Last night, as I made my way to her surprise birthday party, I was engaged, as I often am in our quartier, reading a book as I walked down the street. Using my peripheral vision, I avoided the crottes, didn't walk into a pole, and made it all the way to the little Place before I realized I had somehow missed the street I was supposed to turn on. Without my little map, I was quite lost. I knew it was very nearby, but none of the spokes of this place were the right one. I also knew that just randomly wandering and trying to stumble onto the right place is generally a very bad idea in Paris.

I looked around, to see if there was anyone nearby who could help. Just then, two police officers rode up on their bicycles, and seeing my obvious look of distress, stopped to flirt with help me.

"I'm looking for Avenue Edison."

"Rue? (street)?

"Avenue. Edison. Avenue Edison."

"You live in this quartier?"

"Yes, I live here, and it's my friend's place and I know it's really close, but I don't know exactly where."

The taller policeman keeps looking at me, trying to waste time, while the short, dark haired one pulls out his pocket map book, looking for the right arrondissement.

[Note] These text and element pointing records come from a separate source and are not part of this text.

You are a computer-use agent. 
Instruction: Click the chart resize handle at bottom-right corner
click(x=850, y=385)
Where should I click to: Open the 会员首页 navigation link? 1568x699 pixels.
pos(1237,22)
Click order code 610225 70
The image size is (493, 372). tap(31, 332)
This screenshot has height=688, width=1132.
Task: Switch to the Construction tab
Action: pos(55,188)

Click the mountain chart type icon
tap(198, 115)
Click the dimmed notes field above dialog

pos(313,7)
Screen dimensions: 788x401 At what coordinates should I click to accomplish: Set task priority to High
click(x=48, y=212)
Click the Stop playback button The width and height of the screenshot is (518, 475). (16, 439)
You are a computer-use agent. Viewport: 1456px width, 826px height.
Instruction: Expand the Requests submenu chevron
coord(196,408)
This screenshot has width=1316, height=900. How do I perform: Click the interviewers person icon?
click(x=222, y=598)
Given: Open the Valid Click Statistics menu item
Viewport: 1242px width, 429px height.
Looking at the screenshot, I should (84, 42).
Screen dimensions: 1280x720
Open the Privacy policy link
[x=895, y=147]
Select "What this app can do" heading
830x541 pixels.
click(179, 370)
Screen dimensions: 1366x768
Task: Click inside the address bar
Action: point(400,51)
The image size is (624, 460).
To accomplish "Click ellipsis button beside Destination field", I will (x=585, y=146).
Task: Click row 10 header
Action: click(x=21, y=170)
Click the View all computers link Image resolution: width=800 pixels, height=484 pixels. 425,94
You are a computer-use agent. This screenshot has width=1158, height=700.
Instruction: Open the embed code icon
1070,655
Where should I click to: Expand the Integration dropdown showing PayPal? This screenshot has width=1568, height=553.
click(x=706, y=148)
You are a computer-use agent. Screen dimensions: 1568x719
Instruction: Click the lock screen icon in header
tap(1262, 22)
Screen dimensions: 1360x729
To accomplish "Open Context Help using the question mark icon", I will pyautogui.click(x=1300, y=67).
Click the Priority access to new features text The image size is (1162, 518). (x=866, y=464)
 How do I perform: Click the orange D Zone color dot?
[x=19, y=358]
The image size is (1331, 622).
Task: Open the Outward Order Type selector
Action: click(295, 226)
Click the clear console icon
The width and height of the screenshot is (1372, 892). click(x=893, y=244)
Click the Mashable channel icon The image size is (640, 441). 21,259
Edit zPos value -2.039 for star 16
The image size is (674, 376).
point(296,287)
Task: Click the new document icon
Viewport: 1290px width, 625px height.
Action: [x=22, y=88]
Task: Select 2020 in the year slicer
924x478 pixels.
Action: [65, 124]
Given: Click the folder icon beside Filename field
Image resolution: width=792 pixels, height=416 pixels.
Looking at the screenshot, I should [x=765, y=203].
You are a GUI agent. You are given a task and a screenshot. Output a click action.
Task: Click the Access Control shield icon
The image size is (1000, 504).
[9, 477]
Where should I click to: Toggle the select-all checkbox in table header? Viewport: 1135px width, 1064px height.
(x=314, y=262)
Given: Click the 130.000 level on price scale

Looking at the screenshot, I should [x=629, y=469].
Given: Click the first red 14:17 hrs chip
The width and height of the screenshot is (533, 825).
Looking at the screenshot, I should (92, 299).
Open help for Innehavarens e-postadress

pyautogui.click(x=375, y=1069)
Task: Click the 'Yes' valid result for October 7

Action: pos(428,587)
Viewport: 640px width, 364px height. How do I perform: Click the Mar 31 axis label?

"Rue Addison?" the taller one says, still staring at me, with a half-smirk on his face.

At this point, I was getting a little tired of his not-helping-just-keeping-me-talking-so-he-could-continue-staring-at-me.

"Edison. Like Thomas Edison."

He looked at me blankly.

"Thomas Edison? The American inventor? The light bulb?"

Nothing.

"Edison. E-D-I-S-O-N. Edison."

"OH!!! E!"

His friend was shaking his head as he found the name of the street, and began to quickly turn the pages of his map to figure out where we were.

A lady came up behind them on the street.

"Avenue Edison? Yes, it's right behind that building. Go down this street, and it's the first right."

Amazing.

The French love to celebrate anything good or important that's french. They learn to recite the names of the Kings of France back to Clovis back in 486 AD, they can list the Presidents of La Belle France for any of the five different republics, but don't ask them the name of the guy who participated in the invention of telephone, phonograph, electric railway, iron ore separator, and electric lighting. Though he had patents in France, he wasn't French.

Incroyable.

I wonder if they've ever heard of Gutenberg. He was German, you know.



**PS for some reason, the accents aren't working on Blogger (they didn't work the other night, either, for some reason). Annoying. I am not trying to miss them, really I'm not!